GIVEN TEXT
__________________________________________________

Let’s get real here. Valentines Day sucks. It just does.
Oh sure, when you’re in the beginning of a relationship it can be all hearts and flowers, but in my opinion, it is the pink-clad, chocolate covered ugly step-sister of New Year’s Eve. Neither rarely live up to our expectations.
That being said, for their own emotional survival, some single women take things into their own hands.
Amy Pohler for instance. She invented Galentine’s Day.
Galentine’s Day is a popular fictional holiday for women to celebrate with their girlfriends. Created by Amy Poehler’s character, Leslie Knope on the NBC sitcom Parks and Recreation, the holiday takes place every year on Feb. 13 in celebration of female friendship.
I love that.
Once upon a time, I created a day too.
Except mine makes me shudder with shame. You be the judge.
Here ya go…
I am not proud of what I’m about to reveal—but it’s the truth.

__________________________________________________

DATA SHOWN
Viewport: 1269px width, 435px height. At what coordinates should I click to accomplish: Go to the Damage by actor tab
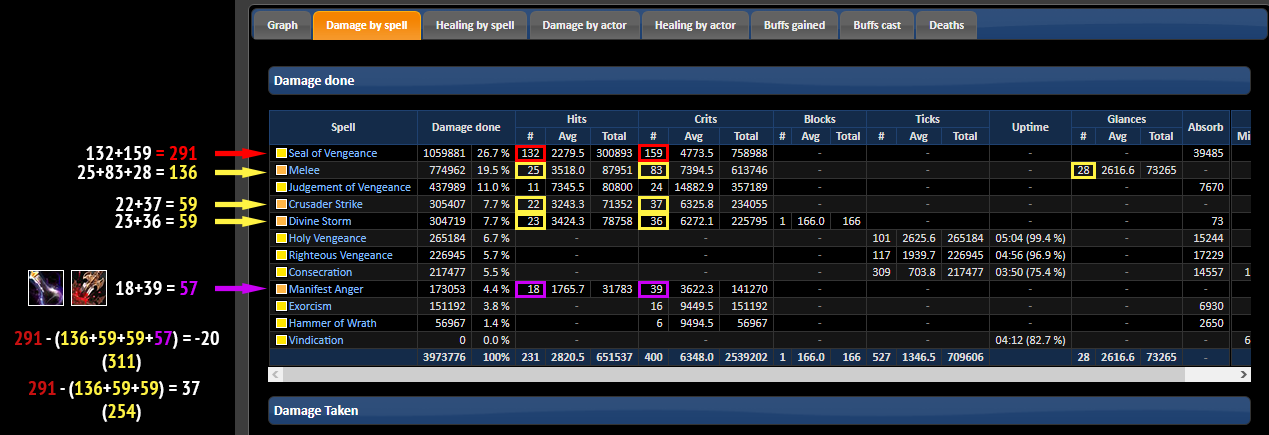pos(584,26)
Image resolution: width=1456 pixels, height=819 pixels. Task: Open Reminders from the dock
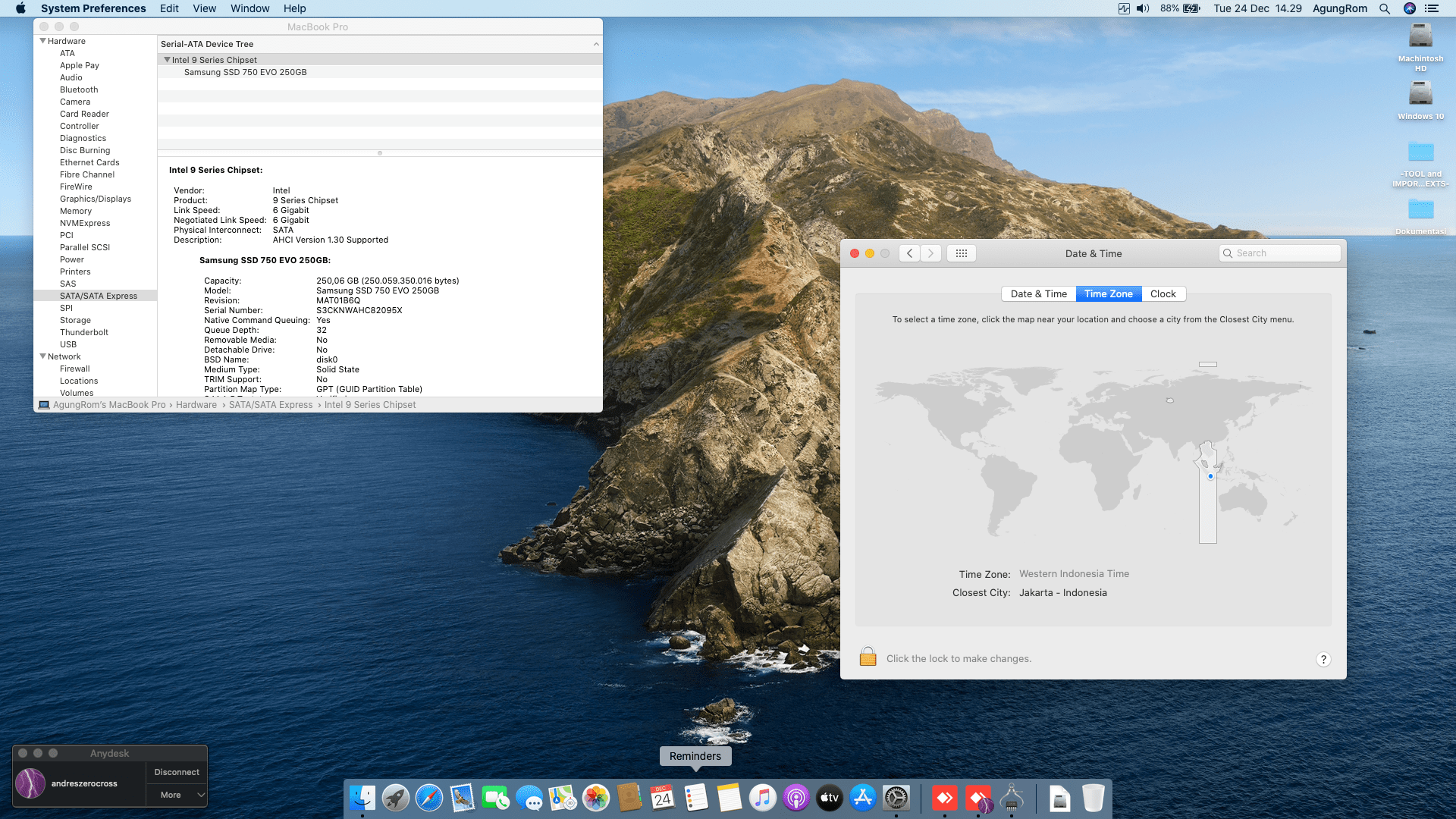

__________________________________________________

In the Valentine's Day text, on what date does Galentine's Day take place each year?

February 13